Fall 2012 Edition
Time & Place: Tuesdays 12:00-13:00 and Fridays 10:30-12:30 in HH/312

Instructor: Dr. Bartosz Protas
Office: HH 326, Ext. 24116
Office hours: Tuesdays 13:30-14:30 and Fridays 13:00-14:00, or by appointment


  • Project reports are due by midnight on Friday, December 21. They should be should be submitted electronically to the instructor.

  • Information about requirements for the project reports has been posted here

  • Solutions to Homework Assignment #2 are already posted.

  • Solutions to Homework Assignment #1 are already posted.

    Outline of the Course:

    The course will focus on techniques for numerical solution of Partial Differential Equations (PDEs). The objectives of the course are essentially twofold: first, provide students with an understanding of the deeper mathematical foundations for certain classical numerical methods which they should already be familiar with, and, secondly, introduce students to more advanced numerical methods for PDEs. The course will address both theoretical aspects, such as error and stability analysis, as well as certain implementation issues. The presented methods will be illustrated using well-known PDEs from mathematical physics. The specific topics that will be discussed include (optimistic variant):

    1) Critical Review of Finite--Difference Methods
         a) Discretization of differential operators; incorporation of boundary conditions
         b) Accuracy and conditioning of numerical differentiation
         c) Advanced numerical differentiation (complex step derivative, Pade schemes, compact finite differences)
    2) Review of Approximation Theory
         a) Functional analysis background (Hilbert spaces, inner products, orthogonality and orthogonal systems)
         b) Best approximations
         c) Interpolation theory
    3) Spectral methods for PDEs
         a) Differentiation in spectral space
         b) Fourier and Chebyshev methods; fast transforms (FFT)
         c) Application to nonlinear problems (pseudo--spectral methods, dealiasing)
    4) Multiresolution methods for PDEs
         a) Orthogonal wavelets
         b) Discrete wavelet transform (DWT)
         c) Multiresolution representation of functions

    Primary Reference:

         a) L. N. Trefethen, Spectral Methods in Matlab, SIAM, (2000).

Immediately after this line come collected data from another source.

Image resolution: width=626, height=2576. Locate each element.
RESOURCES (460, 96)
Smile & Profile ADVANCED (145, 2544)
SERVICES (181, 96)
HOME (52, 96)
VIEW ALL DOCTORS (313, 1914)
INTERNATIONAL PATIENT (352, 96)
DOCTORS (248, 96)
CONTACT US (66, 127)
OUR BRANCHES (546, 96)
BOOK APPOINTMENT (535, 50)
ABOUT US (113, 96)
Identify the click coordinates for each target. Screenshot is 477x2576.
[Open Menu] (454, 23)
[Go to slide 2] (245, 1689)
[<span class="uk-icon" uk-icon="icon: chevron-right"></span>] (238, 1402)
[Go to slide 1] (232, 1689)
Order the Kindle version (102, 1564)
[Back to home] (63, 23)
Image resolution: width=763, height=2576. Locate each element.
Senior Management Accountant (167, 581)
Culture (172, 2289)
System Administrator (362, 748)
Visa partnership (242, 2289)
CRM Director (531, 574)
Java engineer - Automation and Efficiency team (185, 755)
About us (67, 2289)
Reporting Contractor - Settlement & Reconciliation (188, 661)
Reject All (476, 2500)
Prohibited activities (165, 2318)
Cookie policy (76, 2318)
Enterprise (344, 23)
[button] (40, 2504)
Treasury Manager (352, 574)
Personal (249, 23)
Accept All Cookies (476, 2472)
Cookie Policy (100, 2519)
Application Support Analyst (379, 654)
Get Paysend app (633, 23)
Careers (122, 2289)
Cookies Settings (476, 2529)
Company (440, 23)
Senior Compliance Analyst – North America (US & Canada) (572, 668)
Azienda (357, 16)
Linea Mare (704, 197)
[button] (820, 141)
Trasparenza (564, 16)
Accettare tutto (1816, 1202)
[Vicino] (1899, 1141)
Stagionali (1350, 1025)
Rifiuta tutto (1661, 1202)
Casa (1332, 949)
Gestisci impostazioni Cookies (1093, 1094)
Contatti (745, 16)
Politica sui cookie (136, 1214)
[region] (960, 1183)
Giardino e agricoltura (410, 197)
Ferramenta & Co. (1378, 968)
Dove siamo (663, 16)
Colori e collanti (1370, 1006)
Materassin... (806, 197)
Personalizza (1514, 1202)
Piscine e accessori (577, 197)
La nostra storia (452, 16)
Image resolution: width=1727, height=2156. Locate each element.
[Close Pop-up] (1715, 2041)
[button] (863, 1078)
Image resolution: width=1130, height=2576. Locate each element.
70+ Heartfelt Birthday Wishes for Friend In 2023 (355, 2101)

    Supplemental References:

         b) K. Atkinson and W. Han, Theoretical Numerical Analysis: A Functional Analysis Framework, Springer (TAM 39), (2001)
         c) J. P. Boyd, Chebyshev and Fourier Spectral Methods, Second Edition (Revised), Dover, (2001).

    In addition to the above references, sets of lecture notes and example MATLAB codes will be made available to students on the course webpage.


    Numerical Analysis at the undergraduate level (including numerical methods for ODEs and PDEs), Partial Differential Equations, basic programming skills in MATLAB


    The final grades will be based on
         a) two 20 min quizzes (2 x 10% = 20%),
         a) two homework assignments (2 x 10% = 20%),
         b) a take-home final project (60%).

    The tentative quiz and homework due dates:
         i) Quiz #1 - Friday, October 26
         ii) Quiz #2 - Friday, November 30
         iii) Homework Assignment #1 - Tuesday, October 2 (distributed) / Tuesday, October 9 (due)
         iv) Homework Assignment #2 - Tuesday, October 30 (distributed) / Tuesday, November 6 (due)

    I reserve the right to alter your final grade, in which case, however, the grade may only be increased.

    Academic Integrity:

    You are expected to exhibit honesty and use ethical behaviour in all aspects of the learning process. Academic credentials you earn are rooted in principles of honesty and academic integrity.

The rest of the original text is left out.